Production considerations#
Concurrency is the real multiplier
The benchmarks above are single-goroutine. A real validation service handles many requests concurrently. Running the same benchmark with 10 goroutines in parallel:
| ns/op | B/op | allocs/op | |
|---|---|---|---|
goccy/go-json single-goroutine |
1,590 | 1,963 | 23 |
goccy/go-json parallel (10 goroutines) |
911 | 1,965 | 23 |
go-json scales cleanly under concurrent load: each goroutine's allocations are independent, so there's no contention on the parser itself. The 43% throughput gain compounds on top of the 4.8× library improvement.
Parse only what you need
The full OpenRTB 2.6 spec has ~200 fields. A validation service typically reads 20–30 of them: request ID, impression IDs, bid floors, domain, device identifiers for fraud checks. Unmarshaling the remaining fields into Go structs wastes both CPU and memory. Define a purpose-built struct with only the fields your service reads — the JSON decoder ignores keys it has no destination for, and you stop paying to allocate structs you never inspect.
sync.Pool won't save you here — on its own
The natural instinct at this allocation count is to pool the BidRequest struct — reuse the top-level object, avoid the allocation. In practice it saves only 1 of 23 allocations. The nested structs (Site, Device, User) are populated from JSON into newly allocated values on every parse regardless. Pooling the outermost struct while the inner graph allocates freely is a marginal win — unless you rethink the allocation model entirely. That's where Part 2 picks up.
json.RawMessage for extension fields
Model every ext field as json.RawMessage. Extension data from exchanges passes through your validation layer intact to downstream systems, even for extensions your service doesn't understand. The alternative — dropping unknown fields — is silent data loss.
Conclusion#
JSON parsing performance is non-trivial at scale. encoding/json isn't the right default for high-throughput paths: the two-pass design and runtime reflection are structural costs visible directly in the profiler. goccy/go-json is a near-transparent swap that delivers 4.8× throughput and cuts allocation pressure in half — with the profiler output to explain exactly why.
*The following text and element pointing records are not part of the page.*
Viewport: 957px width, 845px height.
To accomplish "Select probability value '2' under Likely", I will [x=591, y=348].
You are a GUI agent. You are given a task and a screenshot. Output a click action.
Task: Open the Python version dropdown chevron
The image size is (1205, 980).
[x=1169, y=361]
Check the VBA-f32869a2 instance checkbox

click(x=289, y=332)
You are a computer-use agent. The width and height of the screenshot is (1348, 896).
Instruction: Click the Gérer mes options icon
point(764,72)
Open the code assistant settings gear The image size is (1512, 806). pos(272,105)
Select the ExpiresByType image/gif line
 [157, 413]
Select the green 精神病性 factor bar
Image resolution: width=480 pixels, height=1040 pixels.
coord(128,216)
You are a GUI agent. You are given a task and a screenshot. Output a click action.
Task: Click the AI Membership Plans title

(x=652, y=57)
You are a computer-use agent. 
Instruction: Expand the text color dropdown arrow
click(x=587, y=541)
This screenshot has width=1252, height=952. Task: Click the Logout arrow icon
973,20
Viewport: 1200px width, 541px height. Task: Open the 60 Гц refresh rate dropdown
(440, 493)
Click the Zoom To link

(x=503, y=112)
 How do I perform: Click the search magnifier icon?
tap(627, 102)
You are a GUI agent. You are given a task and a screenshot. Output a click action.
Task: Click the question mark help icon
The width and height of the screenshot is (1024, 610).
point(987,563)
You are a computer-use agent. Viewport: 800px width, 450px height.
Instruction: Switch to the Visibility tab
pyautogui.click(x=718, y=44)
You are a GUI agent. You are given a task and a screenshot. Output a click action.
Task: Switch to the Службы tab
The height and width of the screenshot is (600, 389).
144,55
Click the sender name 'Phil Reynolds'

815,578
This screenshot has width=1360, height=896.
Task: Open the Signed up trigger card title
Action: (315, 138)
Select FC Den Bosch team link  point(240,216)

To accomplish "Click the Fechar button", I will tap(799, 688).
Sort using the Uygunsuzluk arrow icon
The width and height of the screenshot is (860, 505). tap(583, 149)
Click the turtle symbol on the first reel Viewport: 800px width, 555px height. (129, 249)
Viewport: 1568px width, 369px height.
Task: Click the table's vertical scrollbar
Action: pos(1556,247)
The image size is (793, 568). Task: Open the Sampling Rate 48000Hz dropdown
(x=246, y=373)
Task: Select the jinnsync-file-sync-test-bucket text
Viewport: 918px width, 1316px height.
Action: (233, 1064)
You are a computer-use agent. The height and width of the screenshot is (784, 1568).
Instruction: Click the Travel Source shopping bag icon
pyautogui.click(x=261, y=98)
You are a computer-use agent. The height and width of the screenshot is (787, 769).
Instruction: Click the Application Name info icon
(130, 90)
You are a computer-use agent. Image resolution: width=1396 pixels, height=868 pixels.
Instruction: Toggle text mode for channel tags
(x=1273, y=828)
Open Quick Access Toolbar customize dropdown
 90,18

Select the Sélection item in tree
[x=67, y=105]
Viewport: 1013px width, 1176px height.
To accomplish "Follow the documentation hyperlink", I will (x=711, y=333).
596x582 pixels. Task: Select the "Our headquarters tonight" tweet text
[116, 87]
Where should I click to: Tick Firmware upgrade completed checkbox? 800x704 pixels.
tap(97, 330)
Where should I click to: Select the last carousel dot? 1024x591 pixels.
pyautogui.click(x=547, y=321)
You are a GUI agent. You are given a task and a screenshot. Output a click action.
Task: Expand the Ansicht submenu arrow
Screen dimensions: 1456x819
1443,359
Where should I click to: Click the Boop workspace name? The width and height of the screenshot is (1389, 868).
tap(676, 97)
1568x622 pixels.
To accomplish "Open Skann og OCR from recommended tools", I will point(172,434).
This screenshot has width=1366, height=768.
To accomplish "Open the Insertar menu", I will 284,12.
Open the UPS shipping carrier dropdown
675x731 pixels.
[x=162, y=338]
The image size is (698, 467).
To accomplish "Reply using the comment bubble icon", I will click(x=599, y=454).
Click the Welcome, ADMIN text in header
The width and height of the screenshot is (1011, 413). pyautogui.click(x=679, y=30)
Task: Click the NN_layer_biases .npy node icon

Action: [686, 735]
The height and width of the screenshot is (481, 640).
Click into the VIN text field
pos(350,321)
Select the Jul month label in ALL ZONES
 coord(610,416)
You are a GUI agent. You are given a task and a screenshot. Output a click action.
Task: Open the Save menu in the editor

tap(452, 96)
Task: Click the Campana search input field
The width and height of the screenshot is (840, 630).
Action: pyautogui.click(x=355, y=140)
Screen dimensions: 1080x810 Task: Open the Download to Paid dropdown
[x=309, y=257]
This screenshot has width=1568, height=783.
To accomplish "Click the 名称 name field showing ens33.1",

Coming from C++, the thing that surprised me most wasn't the performance characteristics. It was the tooling. go test -bench and go tool pprof are first-class, zero-configuration, and genuinely informative.
For new high-throughput OpenRTB paths: default to goccy/go-json, profile first, and reach for json-iterator if you need a more conservative dependency.